The man at the podium seems fidgety, his eyes darting around the hall, his hands tapping at a BlackBerry as others speak. Sometimes even while he speaks.
Certainly, Naftali Bennett has plenty to be excited about. As the 40-year-old leader of Habayit Hayehudi (The Jewish Home), he has not only revitalized that ultra-nationalist, religious party, but perhaps the entire Israeli political right.
Bennett has virtually no chance of becoming prime minister when Israeli voters go to the polls on Tuesday. That job will almost certainly go to the incumbent, Benjamin Netanyahu.
But in this election campaign, the newcomer has consistently eclipsed many veteran politicians. His party threatens to end up in a strong third place — going from its current three seats in the 120-seat Knesset to as many as 15, if the polls are right.
Those same polls predict a significant drop for Netanyahu's Likud-Yisrael Beiteinu bloc, a loss of more than half a dozen seats, though probably not enough to cost him first place — or his job.
In Bennett's case, it is his past that has inspired supporters: hi-tech entrepreneur and millionaire, former elite commando in the Israeli military, and leader of the Jewish settler movement in the occupied territories.
But it is his present political positions that have raised eyebrows — both here and abroad.
Put bluntly, the way Bennett usually puts things himself, he doesn’t think the Palestinians should have their own state.
"I believe if a Palestinian state would be founded there would be eternal strife," he says. "A miserable life for the next 200 years between us and the Palestinians.
"Because every time in the past 20 years that we handed over land either with an agreement or without an agreement, unilaterally, we got as a result war and misery for both sides."
With a two-state solution, as the West has been seeking for decades now, Israel would be left feeble and weak, Bennett says. Palestinians "are just going to shoot missiles at us, you don’t have to be a genius to see it."
Instead, he proposes that Israel unilaterally annex most of the West Bank, an area the whole world — including Israel itself — considers under temporary military occupation. It is controlled by Israeli troops until that elusive peace deal can finally draw permanent boundaries for the two independent countries.
Under Bennett's plan, Jewish settlements in the West Bank, home to some 400,000 settlers, would become a permanent part of Israel, along with any areas deemed militarily important. That includes a huge swath of the Jordan Valley, all along the Dead Sea and the Jordan River.
Major Palestinian centres like Ramallah and Jericho would be under local administration, though ultimately under Israeli control, much like they are now.
That approach would be a radical departure from Israel's longstanding official position, supporting two states. It is also too radical for some Israeli voters, who say it would draw more international criticism and further isolate their country.
Others though, frustrated by the lack of any other progress and frightened by the recent missile attacks from Palestinian militants in Gaza, have warmed to Bennett's frankness. And Netanyahu himself has sent mixed messages.

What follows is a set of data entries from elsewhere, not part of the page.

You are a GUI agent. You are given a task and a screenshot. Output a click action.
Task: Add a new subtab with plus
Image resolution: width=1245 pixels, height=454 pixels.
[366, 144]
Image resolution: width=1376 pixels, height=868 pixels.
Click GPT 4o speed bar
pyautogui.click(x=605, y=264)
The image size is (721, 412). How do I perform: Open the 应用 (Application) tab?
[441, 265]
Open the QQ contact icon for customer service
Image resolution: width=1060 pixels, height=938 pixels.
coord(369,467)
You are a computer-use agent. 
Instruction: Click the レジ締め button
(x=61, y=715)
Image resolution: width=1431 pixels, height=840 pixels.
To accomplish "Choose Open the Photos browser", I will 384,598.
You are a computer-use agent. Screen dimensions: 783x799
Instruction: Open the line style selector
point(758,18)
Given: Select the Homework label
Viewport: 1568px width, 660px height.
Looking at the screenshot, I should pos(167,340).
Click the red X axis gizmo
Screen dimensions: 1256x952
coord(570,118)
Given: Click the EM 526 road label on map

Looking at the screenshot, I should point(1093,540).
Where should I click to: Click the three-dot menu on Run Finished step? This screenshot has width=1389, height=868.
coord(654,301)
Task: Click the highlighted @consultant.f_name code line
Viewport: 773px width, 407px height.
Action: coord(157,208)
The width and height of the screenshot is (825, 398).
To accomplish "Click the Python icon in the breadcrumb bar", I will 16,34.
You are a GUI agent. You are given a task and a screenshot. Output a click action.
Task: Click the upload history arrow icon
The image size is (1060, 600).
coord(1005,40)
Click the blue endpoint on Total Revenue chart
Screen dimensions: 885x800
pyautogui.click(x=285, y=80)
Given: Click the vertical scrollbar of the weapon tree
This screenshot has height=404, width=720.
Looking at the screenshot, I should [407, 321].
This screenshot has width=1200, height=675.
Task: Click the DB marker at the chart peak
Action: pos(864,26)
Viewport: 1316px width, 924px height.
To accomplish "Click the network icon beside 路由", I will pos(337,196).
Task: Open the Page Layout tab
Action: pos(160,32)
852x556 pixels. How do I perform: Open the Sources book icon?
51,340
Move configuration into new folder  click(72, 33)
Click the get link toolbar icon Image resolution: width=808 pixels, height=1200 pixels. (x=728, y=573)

The prime minister says he supports a Palestinian state in principle, but his critics have long accused him of doing everything possible to stymie negotiations and prolong deadlock.
Bennett's popularity, however, isn’t the only thing pushing Israeli politics further to the right this time out, making its rhetoric more nationalistic.
Shortly before the election was called in October, Netanyahu announced an unexpected merger between his party, Likud, and Yisrael Beiteinu, a party that counts on secular, Russian Jews for its main support.
Yisrael Beiteinu is considered more nationalist and more right-wing than Likud, and its leader, Avigdor Leiberman, more extreme in his comments against Palestinians. Leiberman stepped down as Netanyahu's foreign minister last month, after being charged with fraud, but he continues to campaign.
Likud itself has also replaced some of its moderate voices, members of Netanyahu's old cabinet, with more extreme right-wingers.
Among them, Moshe Feiglin, a settler activist who once told The New Yorker magazine that no Palestinian should ever have a say in Israel's future.
"You can't teach a monkey to speak and you can't teach an Arab to be democratic," he said. "You're dealing with a culture of thieves and robbers." Feiglin will almost certainly be a member of the new government in the Knesset.
Likud's new face does not seem to have helped Netanyahu, as the party's support has dropped in the past weeks, bleeding to Bennett on the right and to more centrist parties on the left.
Polls in the last days of the campaign show the Labour Party in second place, attracting those disillusioned by Israel's high cost of living, high rents and high taxes.
Labour promises to reopen negotiations with the Palestinian leadership within three months of taking power. A new centrist party, Yesh Atid, led by a well-known TV anchor has also grabbed significant support, especially from those upset that settlers and ultra-orthodox religious Jews enjoy huge government subsidies.
Still, Netanyahu and his Likud-Yisrael Beiteinu bloc seem to have a significant lead. Without a clear majority, it will need partners to govern.
And if, as most observers expect, it turns to Bennett and other parties on the right for a coalition, Israel could soon have one of its most conservative — and nationalistic — governments ever.
Should that happen, Palestinians would have an even less receptive ear among Israel's leaders.